ACTIVITY: The answer must be a single number: the count of lines in these records that hold "will".

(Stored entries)
§

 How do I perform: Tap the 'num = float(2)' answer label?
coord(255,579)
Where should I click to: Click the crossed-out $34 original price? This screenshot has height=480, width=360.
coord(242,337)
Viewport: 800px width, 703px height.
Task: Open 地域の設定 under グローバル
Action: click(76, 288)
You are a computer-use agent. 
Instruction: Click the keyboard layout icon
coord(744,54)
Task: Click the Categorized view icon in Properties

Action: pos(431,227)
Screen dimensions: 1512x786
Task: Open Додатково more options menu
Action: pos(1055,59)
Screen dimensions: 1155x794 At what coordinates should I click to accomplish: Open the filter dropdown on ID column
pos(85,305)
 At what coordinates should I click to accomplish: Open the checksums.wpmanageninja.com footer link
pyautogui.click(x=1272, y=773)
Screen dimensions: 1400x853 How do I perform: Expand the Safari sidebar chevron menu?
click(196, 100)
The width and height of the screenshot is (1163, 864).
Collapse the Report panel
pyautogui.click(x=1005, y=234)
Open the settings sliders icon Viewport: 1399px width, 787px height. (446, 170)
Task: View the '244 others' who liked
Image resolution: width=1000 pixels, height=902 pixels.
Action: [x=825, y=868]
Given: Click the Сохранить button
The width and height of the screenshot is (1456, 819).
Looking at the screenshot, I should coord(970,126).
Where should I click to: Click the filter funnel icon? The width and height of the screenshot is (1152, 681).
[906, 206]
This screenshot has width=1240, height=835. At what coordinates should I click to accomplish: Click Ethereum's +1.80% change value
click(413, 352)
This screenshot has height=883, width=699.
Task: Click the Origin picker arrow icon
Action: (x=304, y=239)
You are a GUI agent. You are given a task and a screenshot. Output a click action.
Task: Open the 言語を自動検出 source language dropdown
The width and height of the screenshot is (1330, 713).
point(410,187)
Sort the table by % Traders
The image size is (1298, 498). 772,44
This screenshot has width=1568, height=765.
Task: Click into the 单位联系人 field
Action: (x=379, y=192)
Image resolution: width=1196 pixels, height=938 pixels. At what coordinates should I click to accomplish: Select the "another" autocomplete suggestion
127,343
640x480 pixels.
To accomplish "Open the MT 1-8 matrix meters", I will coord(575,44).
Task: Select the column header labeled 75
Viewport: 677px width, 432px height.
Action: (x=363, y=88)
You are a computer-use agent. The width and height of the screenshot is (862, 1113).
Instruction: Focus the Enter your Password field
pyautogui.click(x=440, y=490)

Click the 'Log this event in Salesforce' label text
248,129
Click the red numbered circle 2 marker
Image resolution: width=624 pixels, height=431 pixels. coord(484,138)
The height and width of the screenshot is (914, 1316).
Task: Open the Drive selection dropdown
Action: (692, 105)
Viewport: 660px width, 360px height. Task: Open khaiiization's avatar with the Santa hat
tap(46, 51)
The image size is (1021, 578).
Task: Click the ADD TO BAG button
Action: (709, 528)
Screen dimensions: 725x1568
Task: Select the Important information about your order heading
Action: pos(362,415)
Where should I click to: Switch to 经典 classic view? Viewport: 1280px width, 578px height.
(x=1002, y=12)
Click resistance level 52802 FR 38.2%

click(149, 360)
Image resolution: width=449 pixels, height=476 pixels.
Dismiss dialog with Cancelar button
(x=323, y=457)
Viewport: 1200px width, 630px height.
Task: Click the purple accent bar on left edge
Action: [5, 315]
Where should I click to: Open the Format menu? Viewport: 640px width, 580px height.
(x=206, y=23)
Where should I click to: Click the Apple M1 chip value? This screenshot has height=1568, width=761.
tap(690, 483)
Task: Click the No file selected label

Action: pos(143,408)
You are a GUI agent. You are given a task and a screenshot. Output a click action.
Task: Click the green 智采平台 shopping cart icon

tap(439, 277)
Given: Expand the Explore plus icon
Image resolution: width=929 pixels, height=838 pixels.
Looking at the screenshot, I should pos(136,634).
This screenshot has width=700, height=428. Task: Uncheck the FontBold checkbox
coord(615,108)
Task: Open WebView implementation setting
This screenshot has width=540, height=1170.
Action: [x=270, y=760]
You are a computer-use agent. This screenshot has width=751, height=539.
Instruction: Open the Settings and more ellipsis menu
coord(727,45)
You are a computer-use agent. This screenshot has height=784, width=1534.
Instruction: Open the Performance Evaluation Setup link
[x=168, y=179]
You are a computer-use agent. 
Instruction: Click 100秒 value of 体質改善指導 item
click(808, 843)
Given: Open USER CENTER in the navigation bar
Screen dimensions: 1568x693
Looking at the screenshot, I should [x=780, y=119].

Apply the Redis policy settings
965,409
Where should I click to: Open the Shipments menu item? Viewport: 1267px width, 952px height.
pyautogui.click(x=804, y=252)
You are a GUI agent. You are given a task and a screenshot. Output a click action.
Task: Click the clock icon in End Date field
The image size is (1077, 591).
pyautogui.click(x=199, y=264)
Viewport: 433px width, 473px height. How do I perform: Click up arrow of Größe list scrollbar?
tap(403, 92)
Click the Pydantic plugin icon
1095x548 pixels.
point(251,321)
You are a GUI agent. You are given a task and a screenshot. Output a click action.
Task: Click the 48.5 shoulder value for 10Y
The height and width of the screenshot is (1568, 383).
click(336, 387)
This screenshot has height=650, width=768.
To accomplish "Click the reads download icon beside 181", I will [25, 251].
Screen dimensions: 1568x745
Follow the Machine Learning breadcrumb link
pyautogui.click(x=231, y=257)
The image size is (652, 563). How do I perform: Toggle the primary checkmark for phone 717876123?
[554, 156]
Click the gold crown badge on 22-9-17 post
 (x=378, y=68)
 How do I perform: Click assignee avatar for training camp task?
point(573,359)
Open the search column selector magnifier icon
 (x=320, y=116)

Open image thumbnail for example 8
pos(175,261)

§

SOLVED EXERCISE: 2